Thoughts on the Russian Economy
As I board the train to Irkutsk (how exciting – at the shores of Lake Baikal!), a few rather superficial comments about what I have seen of the Russian economy. Of course (as my work colleagues will no doubt testify), I am not an economist but I have been wandering around Russia for the past week and a few things have struck me, not least those things that seem to jar with some of the Western commentary I have heard.
There is a school of thought that Russia has become a giant, hedonistic kleptocracy that will collapse under the weight of negative demographics (life expectancy here is a bit rubbish – cognac anyone?), corruption, falling oil prices and popular discontent. Indeed only today the Russian newspapers were carrying stories of a trillion rouble hole in the Government’s budget, rescued only by the Rainy Day Fund that was set up when oil prices were much higher, meant for investment, not social spending. I’ve spoken before about rejecting the notion that the bulk of society has lost its compass from my wanderings in Moscow, and my walks elsewhere have served to reinforce that view. The various guidebooks I’ve read exhort the need to watch your valuables etc, but I’ve actually felt safer than in London, and that feeling increases as one goes East. Yes, Novosibirsk is apparently an important nexus in the drug route from Asia, but any large city will have those sort of problems. It is certainly hedonistic in the sense of being bit brash: but that is because they don’t share our odd desire to hide any light we might possibly possess under the biggest of bushels. So, I’ll admit, there are a lot of smoked out Porsche 4X4s, men in silly jeans and women with extraordinary heels, all juttin’ out.
Corruption and kleptocracy? Yes, most probably. But when Westerners comment on this, they tend to imply how much this is a break from the past: however, they might just have been fooled by the Soviet propaganda, with its wonderful imagery of spartan egalitarianism, which was very far from the truth. From the NKVD (KGB) chief (Beria) with a taste for young ballerinas to the wholesale mendacity of the system when reporting on progress against five year plan targets (China, anyone?), the Soviet Union was less ascetic than its gorgeous posters would suggest. And anyway, the Communist system itself went through many different cycles, some of which have echoes of today: Lenin’s New Economic Policy introduced a whole class of economic operators much resented by society (spivskii?) before they were swept away in the Stalinist “reforms” that followed (I went to Kirov’s old shack in Novosibirsk today – how cool is that?). I’m certainly not suggesting that we are about to see equivalent bloodletting in Russia, but that we are at a particular point in its cycle, not on some path to decline.

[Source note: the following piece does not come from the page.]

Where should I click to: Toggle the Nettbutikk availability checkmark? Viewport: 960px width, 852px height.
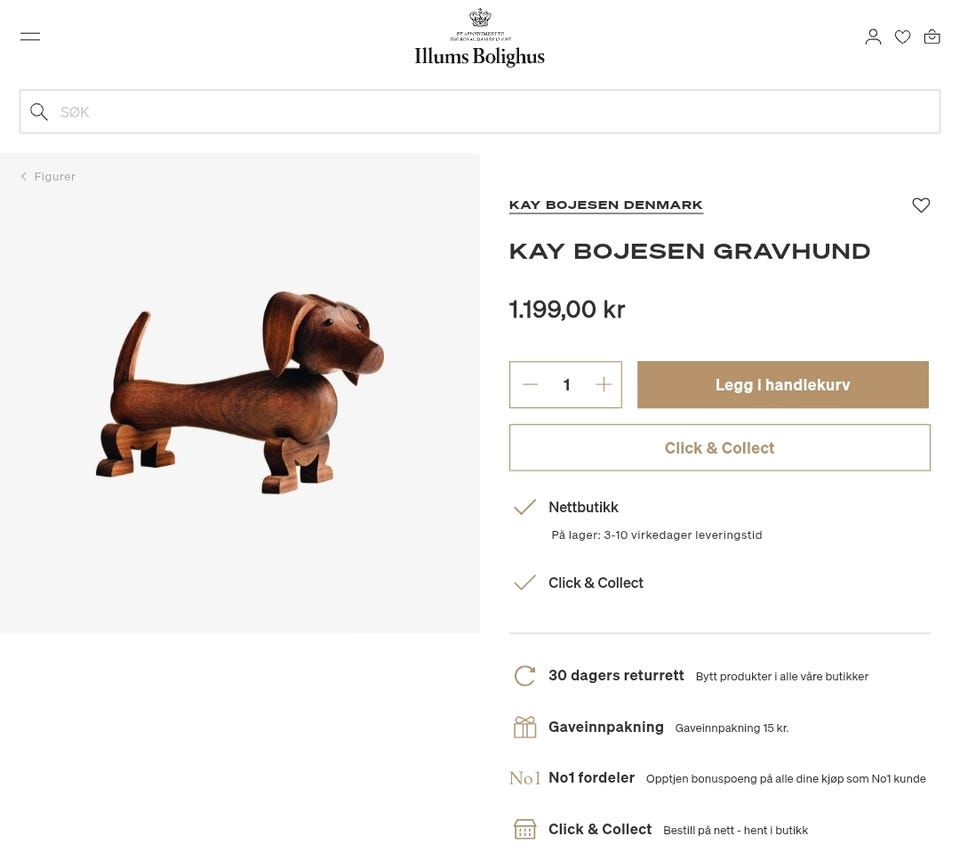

What about the political situation? Western commentary has been full of the latest twists of the Khodordhovsky case, the “draconian” anti gay legislation and other episodes to paint a picture of a worsening regime from a human rights perspective. Clearly I am not particularly qualified nor inclined to wade in on this one, except to pass on what I hear and see. Which is that most people seem monumentally disinterested.